Days after a report by The New York Times and ProPublica revealed José Baselga, chief medical officer at Memorial Sloan Kettering Cancer Center, failed to disclose his vast financial ties to various companies in journal articles, the noted cancer researcher has resigned from his position.
Days after a report by The New York Times and ProPublica revealed José Baselga, chief medical officer at Memorial Sloan Kettering Cancer Center, failed to disclose his vast financial ties to various companies in journal articles, the noted cancer researcher has resigned from his position.
Late Thursday the Times reported that Beselga turned in his resignation following the revelation that he earned millions of dollars from those ties.
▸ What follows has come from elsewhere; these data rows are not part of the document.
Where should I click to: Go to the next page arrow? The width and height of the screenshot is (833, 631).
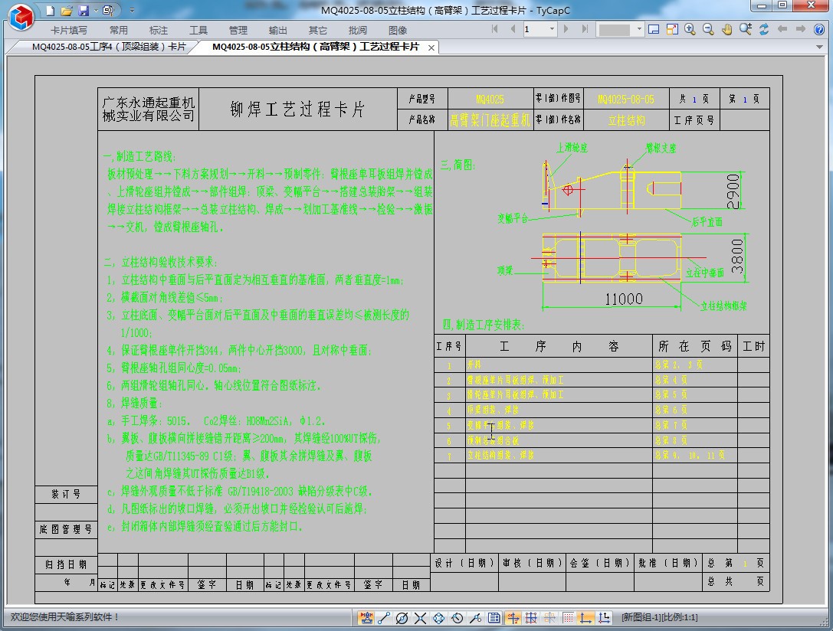[566, 29]
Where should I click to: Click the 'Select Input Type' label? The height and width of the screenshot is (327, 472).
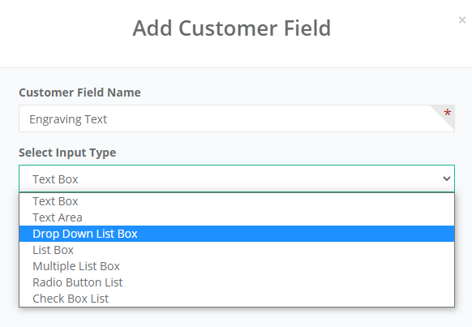click(67, 153)
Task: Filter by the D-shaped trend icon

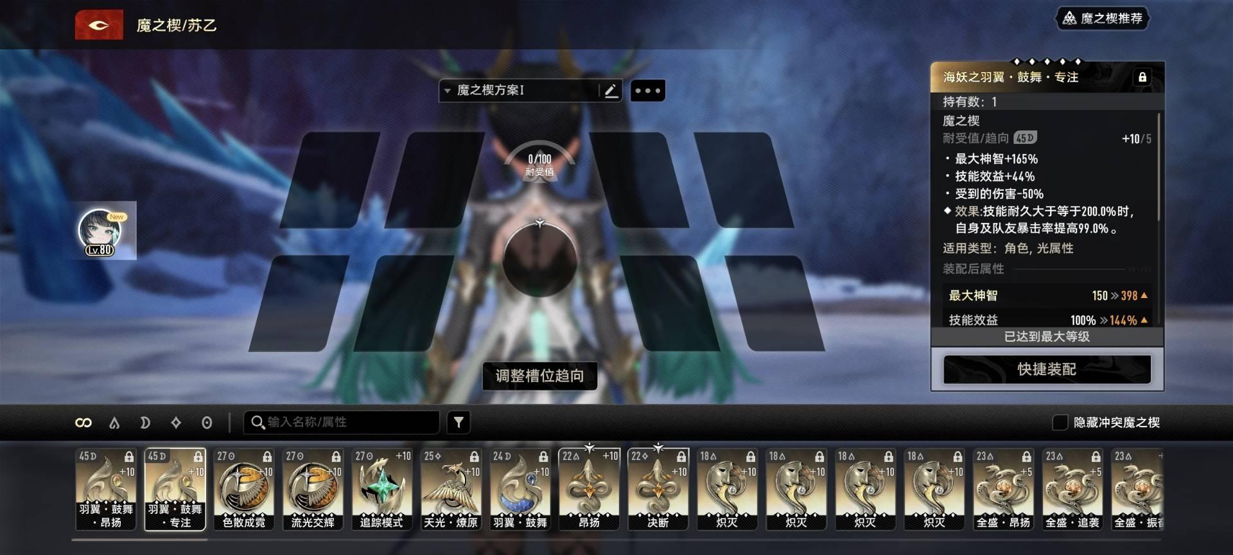Action: [145, 423]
Since the initial report broke earlier this week, the Times reported that the top brass at Memorial Sloan Kettering have “scrambled to contain the fallout.” Leadership at the cancer institute held several emergency meetings about the situation, according to the report.
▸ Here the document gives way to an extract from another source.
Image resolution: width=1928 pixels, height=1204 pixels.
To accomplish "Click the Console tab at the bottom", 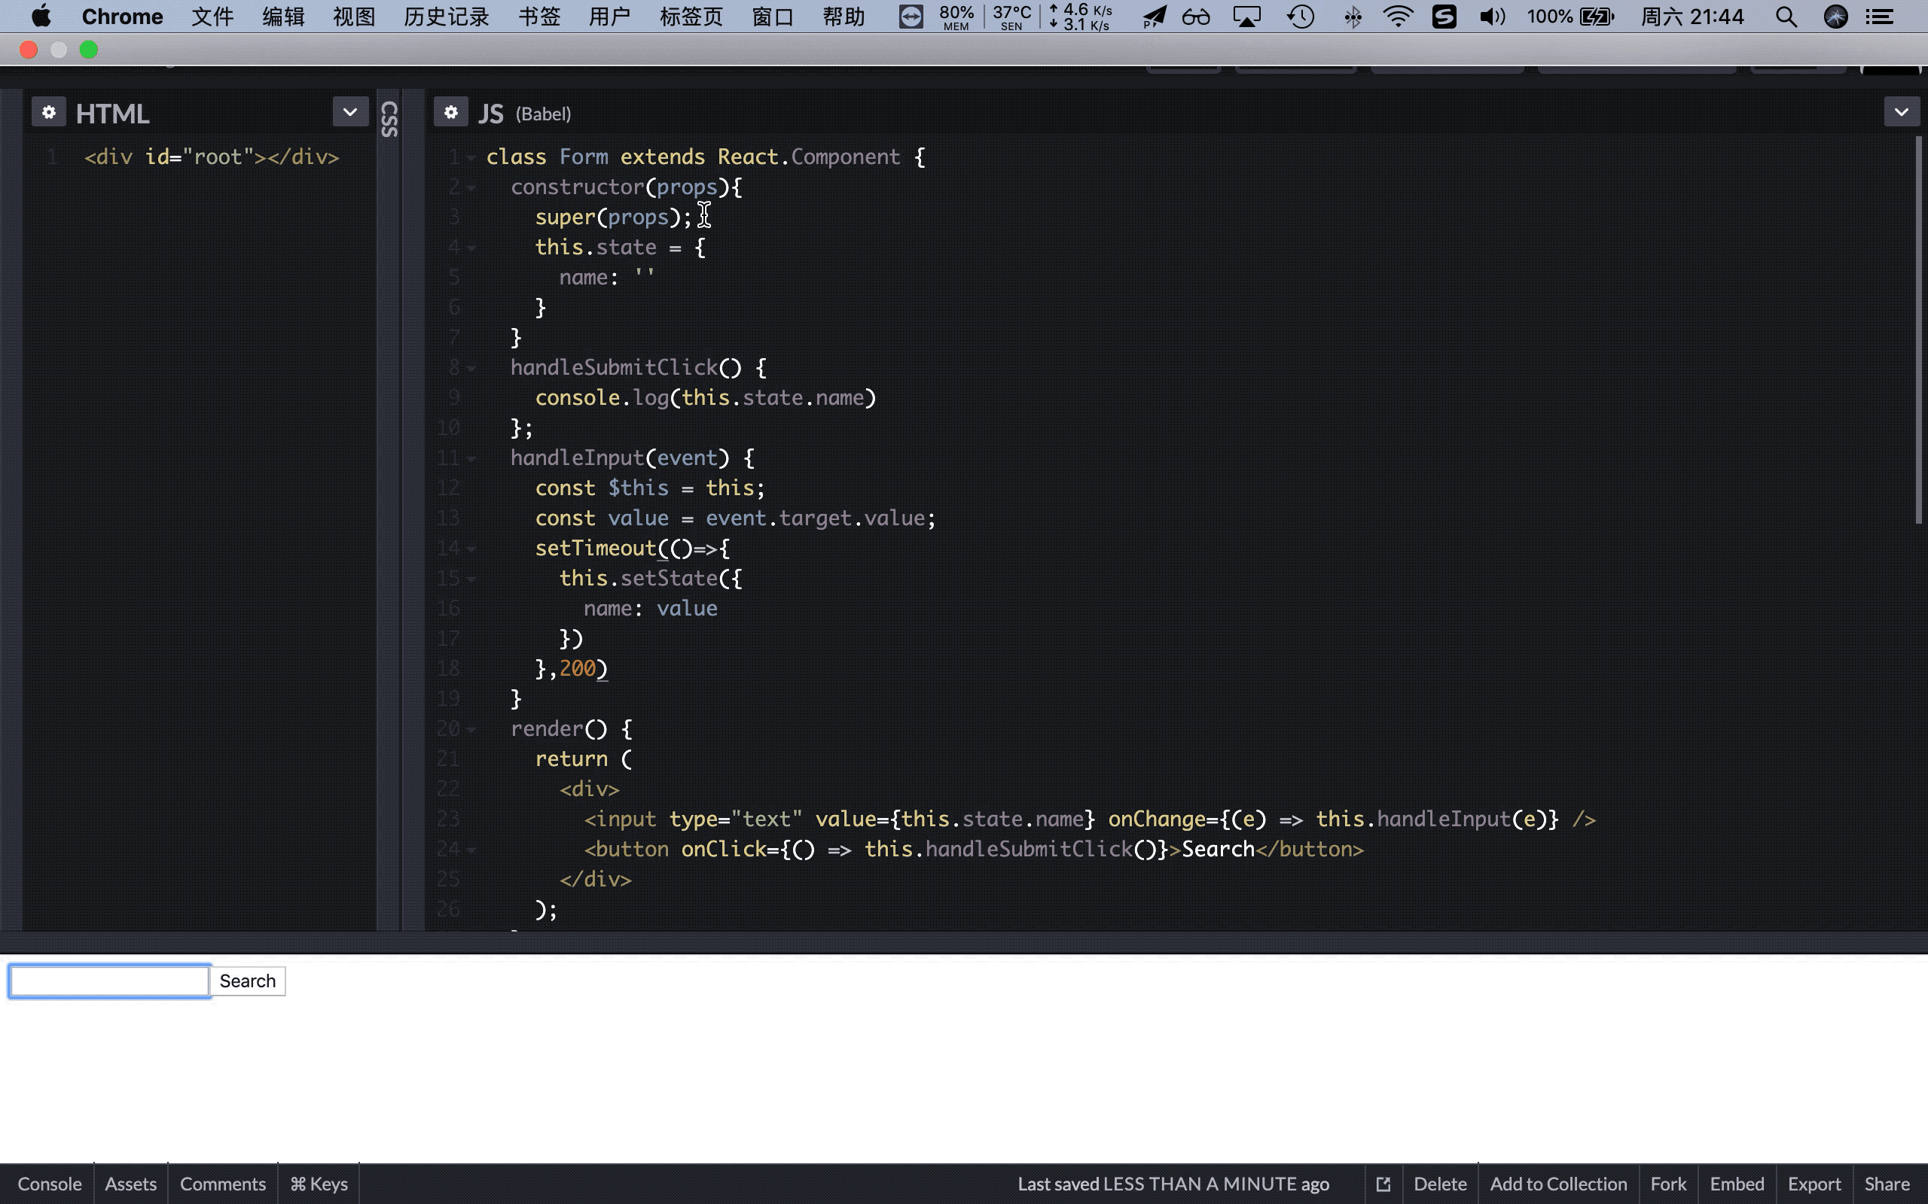I will (49, 1183).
According to the letter of resignation the Times obtained, Beselga said he believed the concerns over his failure to disclose those financial ties would become a distraction to his role at MSK. He added, according to The Times that he hoped the situation that occurred from his lack of disclosure would “inspire a doubling down on transparency in our field.” Baselga added he hoped that medical journals and the community would establish a more standardized system for reporting industry ties, according to the article.
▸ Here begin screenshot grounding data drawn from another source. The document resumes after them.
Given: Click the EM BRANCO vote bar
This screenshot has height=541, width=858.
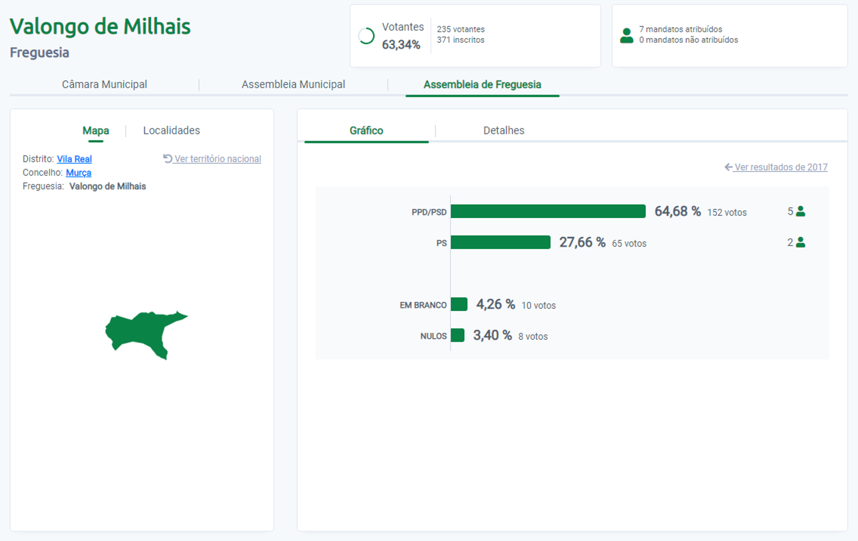Looking at the screenshot, I should tap(459, 305).
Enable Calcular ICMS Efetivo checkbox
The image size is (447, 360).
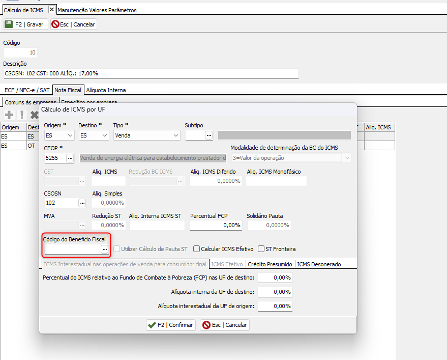(197, 249)
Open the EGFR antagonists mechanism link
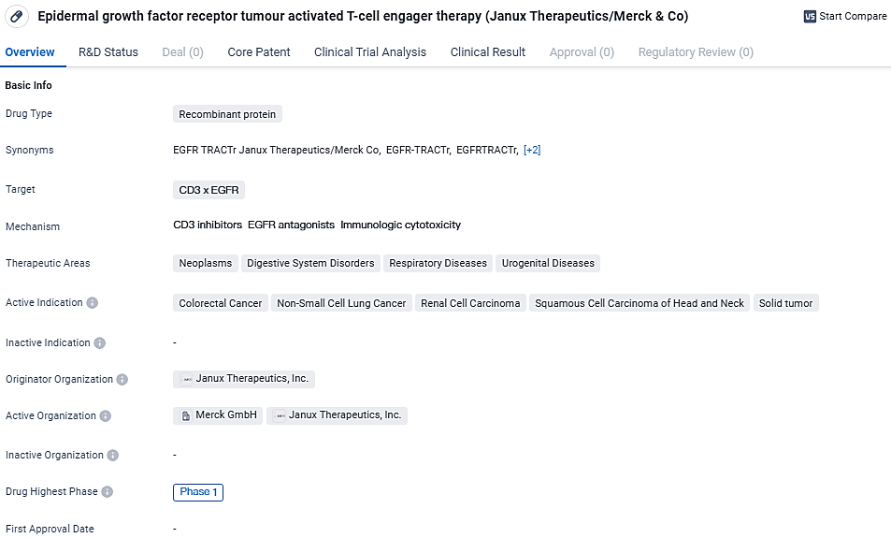Viewport: 891px width, 538px height. tap(291, 225)
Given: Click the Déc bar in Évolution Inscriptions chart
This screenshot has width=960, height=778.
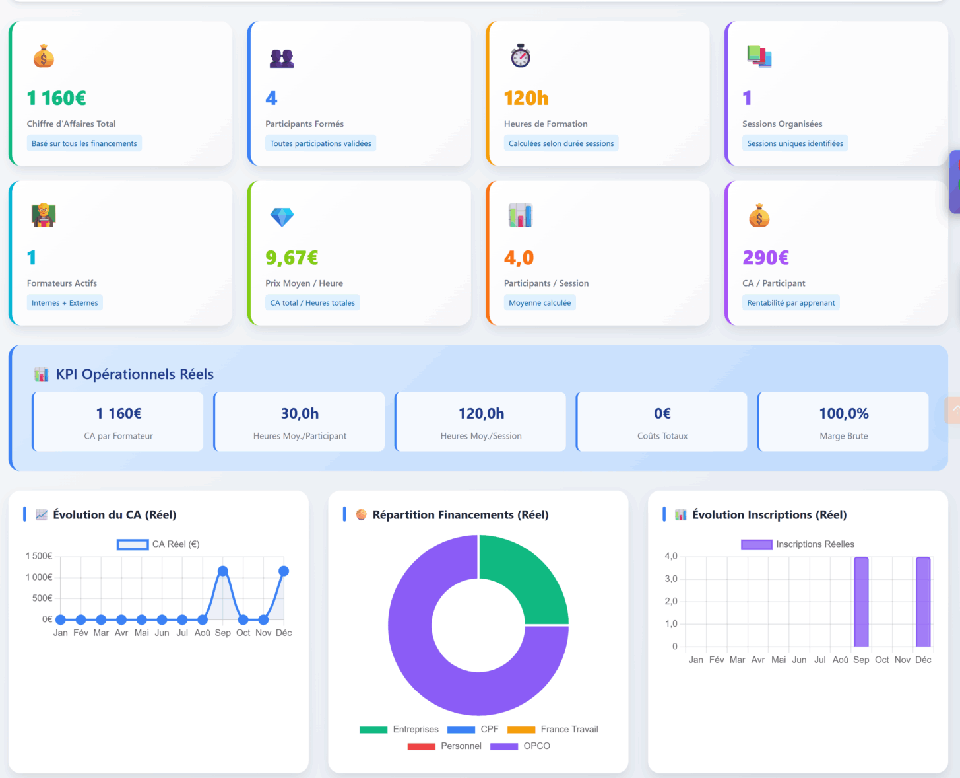Looking at the screenshot, I should 923,602.
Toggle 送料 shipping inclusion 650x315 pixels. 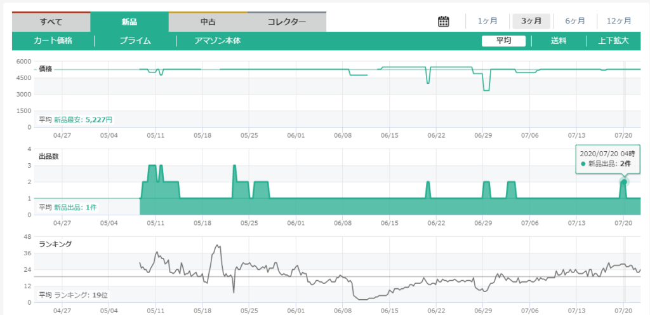[559, 41]
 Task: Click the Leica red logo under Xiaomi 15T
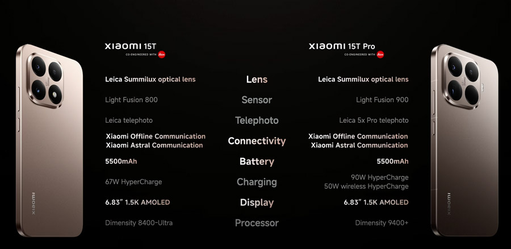coord(162,55)
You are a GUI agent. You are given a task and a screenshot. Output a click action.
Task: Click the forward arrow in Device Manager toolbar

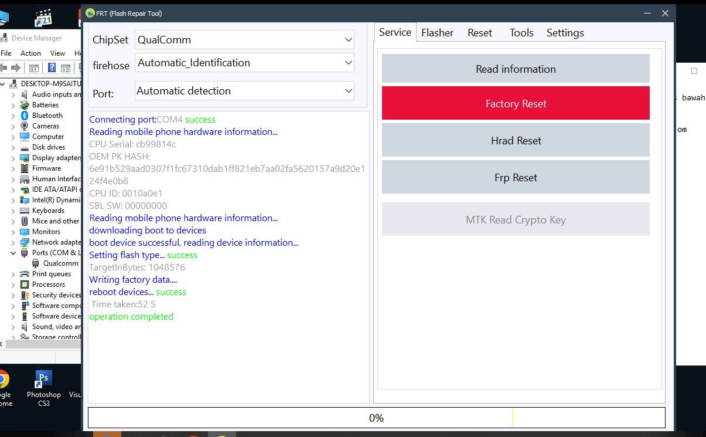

Baselga’s resignation was effective immediately, although MSK spokesperson Christine Hickey told The Times that Baselga would remain with the organization for two weeks in order to help with any transition.
Earlier this week the two publications reported that while Baselga was president of the American Association for Cancer Research, he failed to report payments he received from drug companies conducting cancer research the articles he published in the AACR’s journal, Cancer Discovery. Baselga has held advisory roles with several pharmaceutical giants, such as Roche and Bristol-Myers Squibb, where he serves on the company’s board of directors. At Genentech, the Roche subsidiary, he played a key role in the development of Herceptin, the noted breast cancer treatment. He has also taken stakes in cancer startup companies, the report said. In all, Baselga has a “relationship” with at least a dozen companies, according to the report.
The Times and ProPublica report noted that Baselga has received more than $3 million from Roche related to consulting fees, as well as from his stake in a company that the Swiss pharma giant acquired. Additionally, the article said that Baselga attempted to put a positive spin on some Roche cancer trial data that had been considered disappointments.
In its report, The Times said Baselga failed to report his ties to the industry in “60 percent of the nearly 180 papers he had published since 2013.” Last year that failure to disclose was at about 87 percent, according to the report.
Following the initial report, Baselga told media outlets that he intended to correct his conflict-of-interest reporting for 17 articles. The Times confirmed that Baselga reached out the New England Journal of Medicine with changes to his disclosure. However, the paper reported that before those changes could be made, the editors of the prestigious journal had some questions for him before they would make those changes.